Effect of Efse-EA on melanogenesis in melan-a cells. Cells (1 × 10⁵ cells/mL) were seeded for overnight, and then the medium was replaced with fresh medium containing the indicated concentrations of Efse-EA or PTU (N-phenylthiourea). Cells were cultured for 72 h and further incubated for 24 h. After washing with PBS, the cells were lysed with 250 μL of 1 N NaOH and transferred to a 96 well plate. The melanin contents were estimated by measuring the absorbance at 405 nm. Each determination was made in triplicate and the data shown represent the mean ± SD. * p < 0.05, ** p < 0.01, Student’s t-test.

Figure 4

Effect of Efse-EA on intracellular tyrosinase activity. Melan-a cells (1 × 10⁵ cells/mL) were cultured for 24 h; the medium was replaced with fresh medium containing the indicated concentrations of Efse-EA or arbutin for 3 days. The cells were collected and lysed. After quantifying protein levels, tyrosinase activity was determined by l-DOPA zymography. Each determination was made in triplicate and the data shown represent the mean ± SD. ** p < 0.01, Student’s t-test.

Figure 5

Effect of Efse-EA on the levels of melanogenesis-related mRNA and proteins in melan-a cells. Cells (1 × 10⁵ cells/mL) were cultured for 24 h; the medium was replaced with fresh medium containing the indicated concentrations of Efse-EA or arbutin for three days. Total cell lysates were extracted and assayed by Western blotting using antibodies against tyrosinase, tyrosinase-related protein (TYRP)-1, TYRP-2, and microphthalmia-associated transcription factor (MITF).

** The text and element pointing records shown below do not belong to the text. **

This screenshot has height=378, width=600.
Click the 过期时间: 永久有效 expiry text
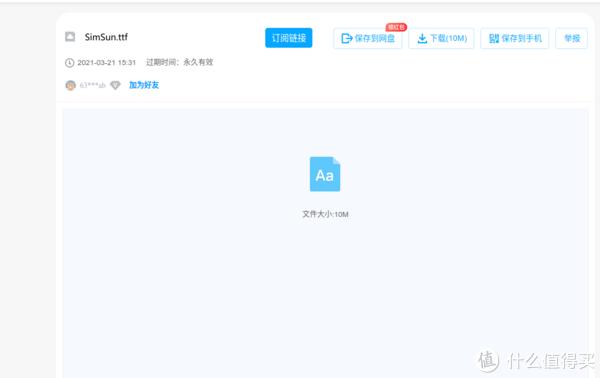click(179, 62)
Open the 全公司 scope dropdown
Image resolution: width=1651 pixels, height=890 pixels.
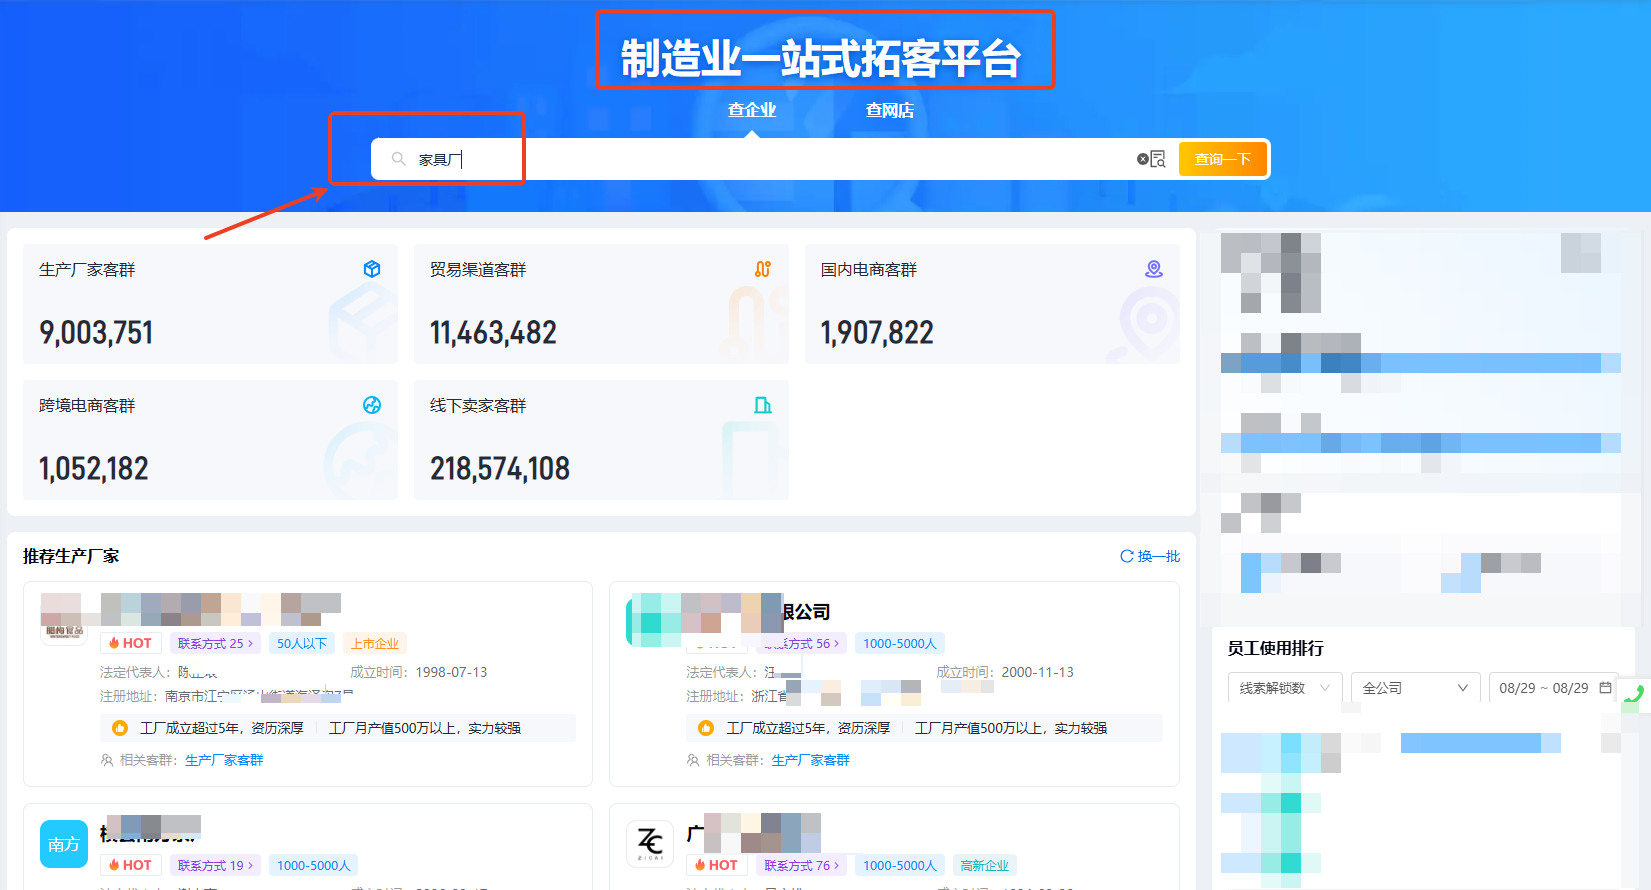[1414, 688]
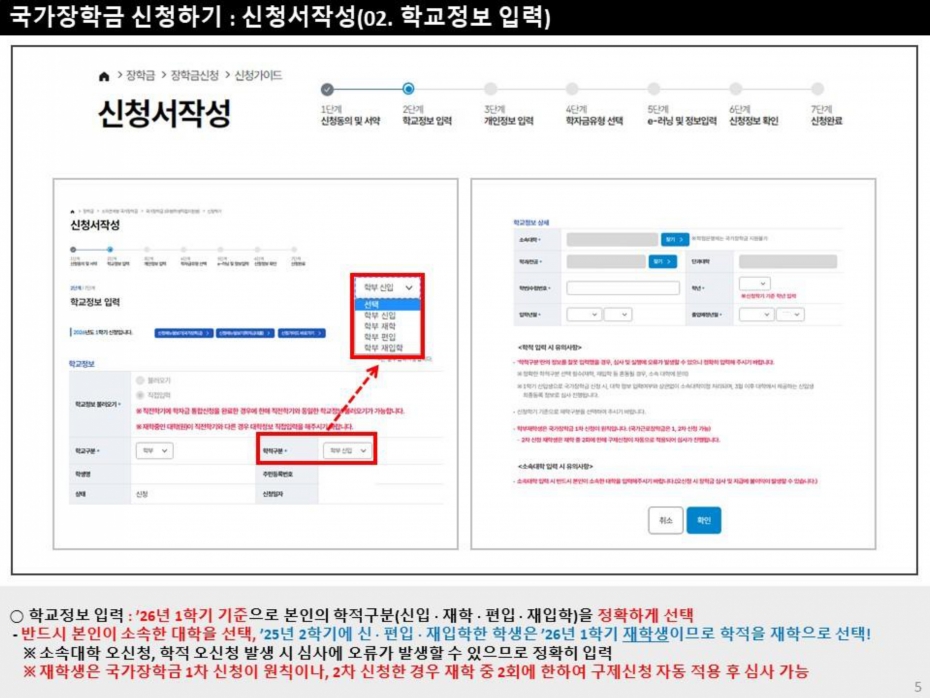This screenshot has width=930, height=698.
Task: Click the 장학금신청 breadcrumb link
Action: [x=194, y=76]
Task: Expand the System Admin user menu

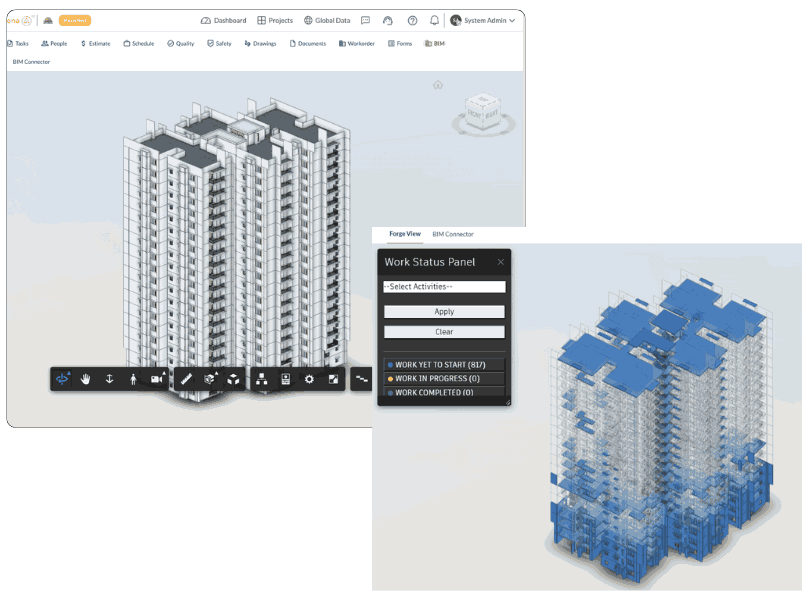Action: click(483, 20)
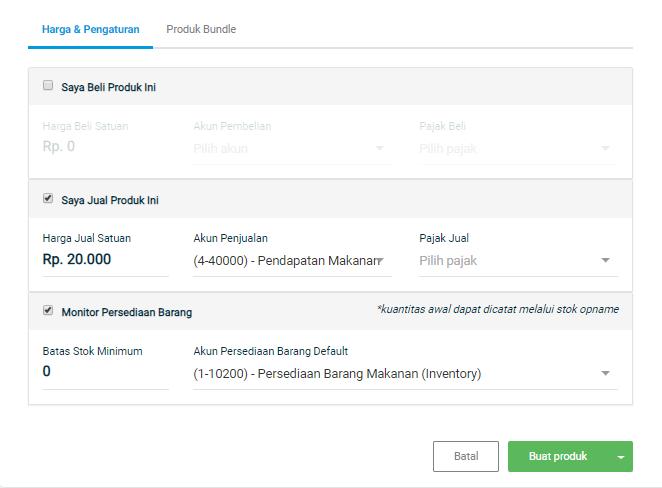Viewport: 662px width, 488px height.
Task: Click the Harga Jual Satuan Rp. 20.000 field
Action: (106, 260)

Equal amounts of protein loading were confirmed using β-actin (A); Relative intensity of melanogenesis-related protein expressions, the intensity of the protein expressions was compared to the control; The normalized data for each were plotted as bar graphs (B); Cells (1 × 10⁵ cells/mL) were cultured for 24 h; the medium was replaced with fresh medium containing the indicated concentrations of Efse-EA or arbutin for 1 day. The mRNA was extracted using TRIzol; mRNA expression was analyzed by reverse-transcription polymerase chain reaction (C).

Figure 6

Effect of Efse-EA on lysosomal tyrosinase degradation in melan-a cells. Cells (3 × 10⁵ cells/mL) were pretreated with 25 μg/mL cycloheximide for 1 h, as indicated. Cells were also pretreated with 10 μM MG132 or 50 μM chloroquine for 1 h, and then treated with Efse-EA for 6 h. Whole cell lysates were subjected to western blotting using an anti-tyrosinase antibody. Equal protein loading was confirmed using actin (A); β-Hexosaminidase assay was calculated as described in Experimental Section. In brief, melan-a cells (2 × 10⁵ cells/well) were seeded and sensitized with 1 μg/mL of dinitrophenyl (DNP)-immunoglobulin E (IgE) and stimulated with 20 μg DNP-bovine serum albumin (BSA). Following 1 h incubation, supernatant was transferred and the substrate for β-hexosaminidase (1 mM 4-nitrophenyl N-acetyl-β-d-glucosaminide (NAG; N9376, Sigma) was added. After adding stop solution, the sample was measured at 405 nm with a spectrophotometer (B). * p < 0.05, ** p < 0.01.